When asked about Indonesia’s national treasures, most people think of majestic temples, white sand beaches, or Ubud sacred forest and its monkeys. But lesser-known and just as impressive is the country’s action cinema industry: while many viewers still believe that all actioners come from Hollywood studios, Indonesian movies are undoubtedly some of the best on the planet. Brutal, gripping, and featuring real martial artists instead of stunt doubles, these films definitely deserve more attention than they get. But what makes Indonesian action cinema so special? It all begins with the local martial arts, Pencak Silat, used in the country’s most popular films. Pencak Silat is actually a group of several martial arts which originated from the Indonesian Archipelago, and are renowned for their intensity. In Silat, all parts of the body can become a weapon – or conversely, be used as a target. Still popular today in Indonesia and Malaysia, Pencak Silat is extremely effective – and offers action-lovers a unique experience when featured on screen. This is all the more true as Indonesian actioners often employ real martial artists, who can help to choreograph their fight scenes and offer a more realistic performance. Some of these fighters-turned-actors have gone on to become international stars, such as Joe Taslim – who recently played Sub-Zero in the latest Mortal Kombat film (2021) or Iko Uwais, who has been announced as the main villain in the upcoming Expendables 4 (2023). With the use of an effective martial art and the presence of professional fighters, Indonesian action movies create a much more intense experience for audiences. Far from fake punches and over-cut fight scenes, these films put the “arts” back in martial arts.

A fight scene from The Raid (2011), Dir. Gareth Evans

More and more action-lovers have heard from Indonesian cinema, but it remains fairly
unknown to the wider public. So, if this article has made you want to witness unique fight
scenes and discover badass heroes, you might be wondering where to start. Well, here
are a few Indonesian actioners which will get you on the edge of your seat – and could
even send a chill down your spine!

The Raid (2011) and The Raid 2: Berandal (2014)

————————

Task instructions
Repeat, word for word, everything in the passage on Indonesian action cinema from "More and more" down to "2: Berandal (2014)".

————————

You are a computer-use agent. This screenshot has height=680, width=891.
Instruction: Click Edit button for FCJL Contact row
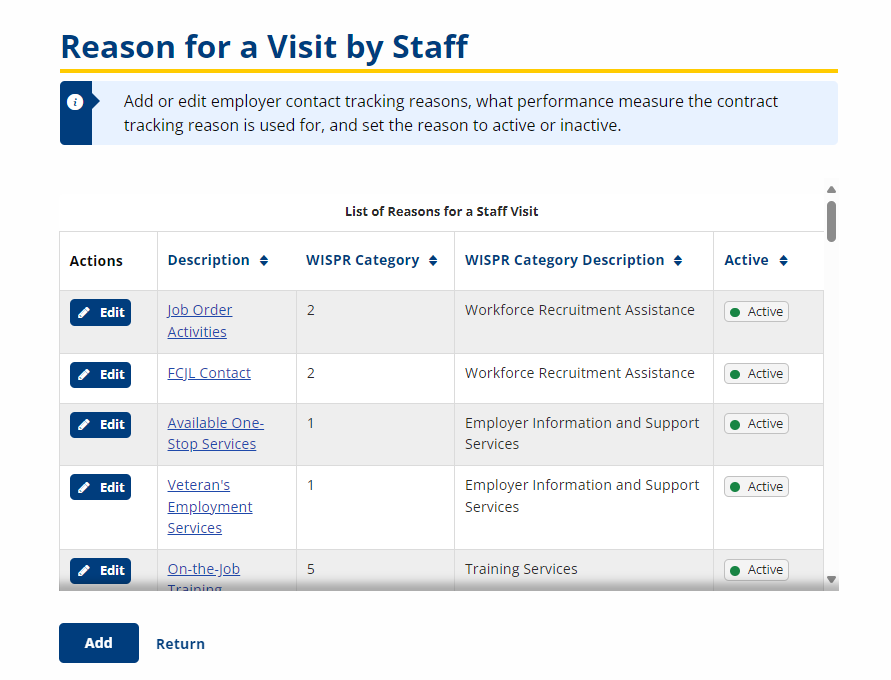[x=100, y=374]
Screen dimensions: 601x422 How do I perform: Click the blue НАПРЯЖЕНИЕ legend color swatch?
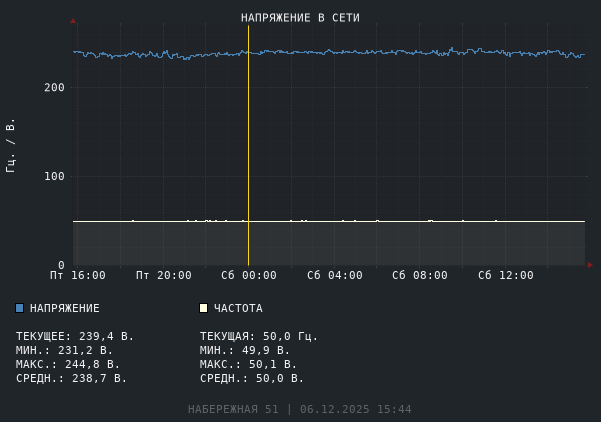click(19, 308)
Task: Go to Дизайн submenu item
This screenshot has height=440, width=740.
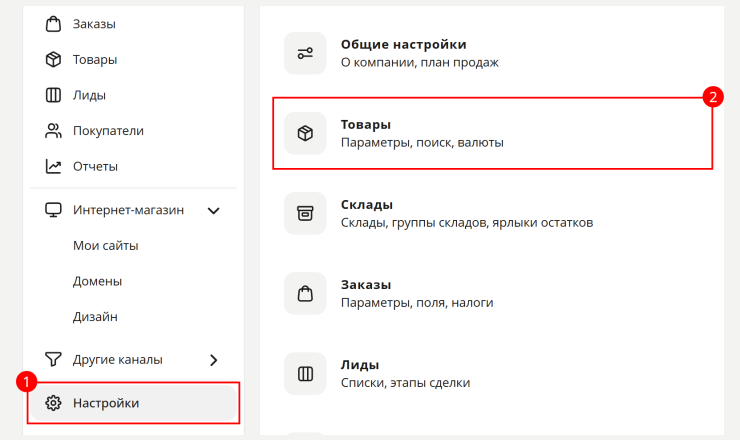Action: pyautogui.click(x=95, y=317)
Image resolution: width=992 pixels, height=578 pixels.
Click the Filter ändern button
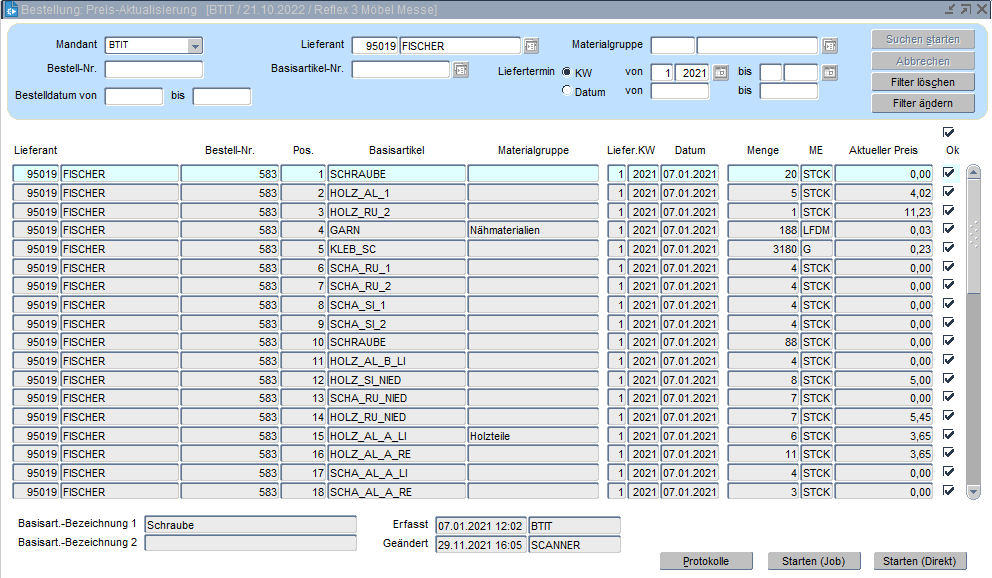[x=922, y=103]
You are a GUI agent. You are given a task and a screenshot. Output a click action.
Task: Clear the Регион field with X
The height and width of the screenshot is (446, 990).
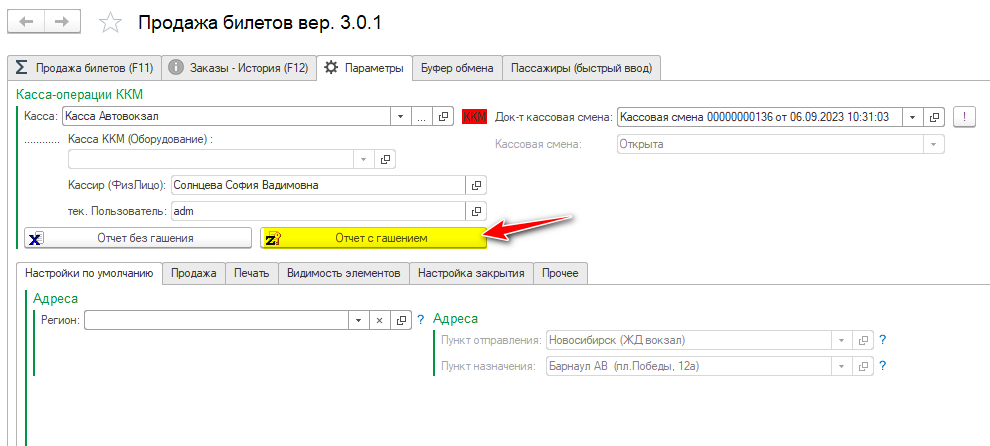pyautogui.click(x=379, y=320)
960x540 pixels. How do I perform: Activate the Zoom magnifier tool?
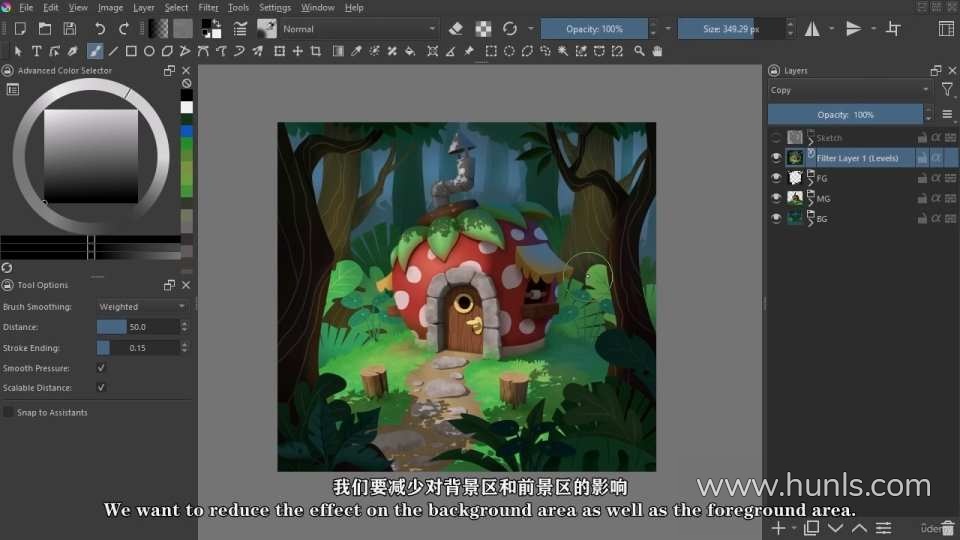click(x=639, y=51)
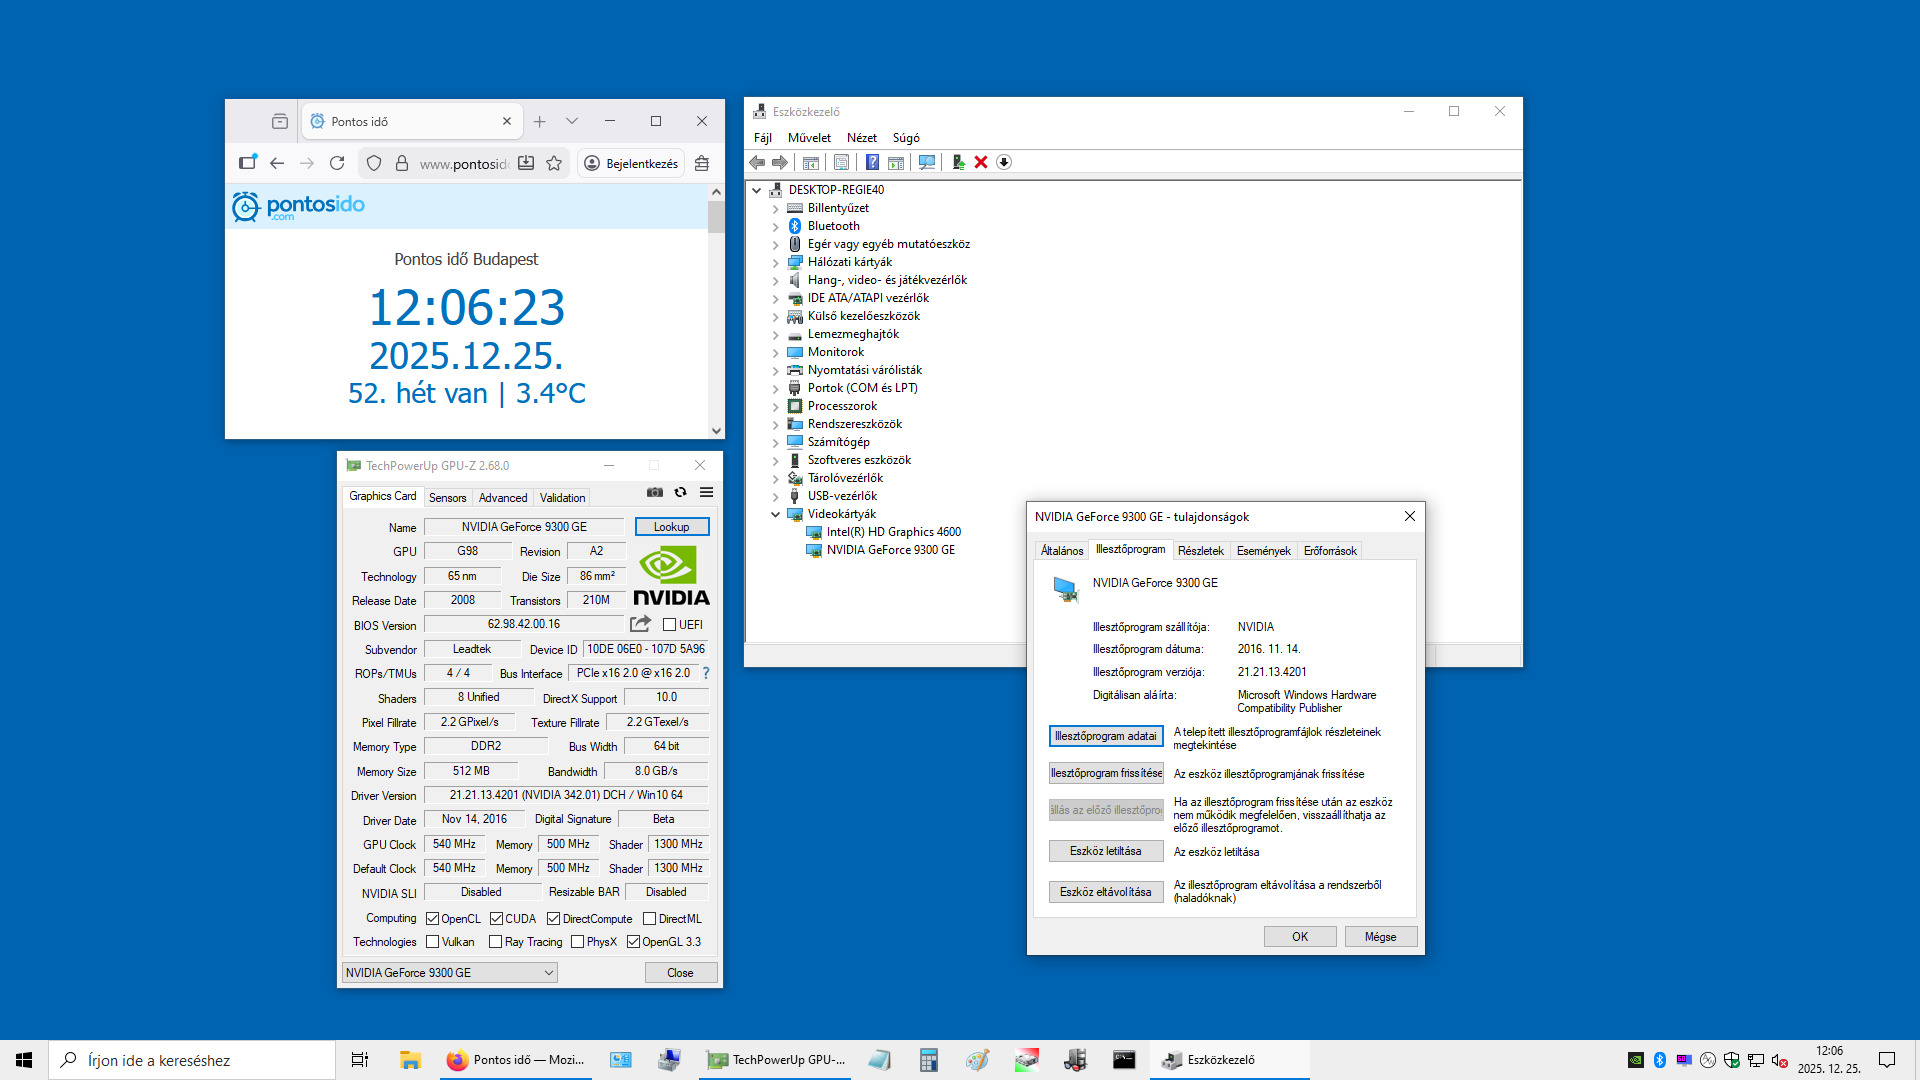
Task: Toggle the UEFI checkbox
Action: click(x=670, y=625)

————————

The response
More and more action-lovers have heard from Indonesian cinema, but it remains fairly
unknown to the wider public. So, if this article has made you want to witness unique fight
scenes and discover badass heroes, you might be wondering where to start. Well, here
are a few Indonesian actioners which will get you on the edge of your seat – and could
even send a chill down your spine!

The Raid (2011) and The Raid 2: Berandal (2014)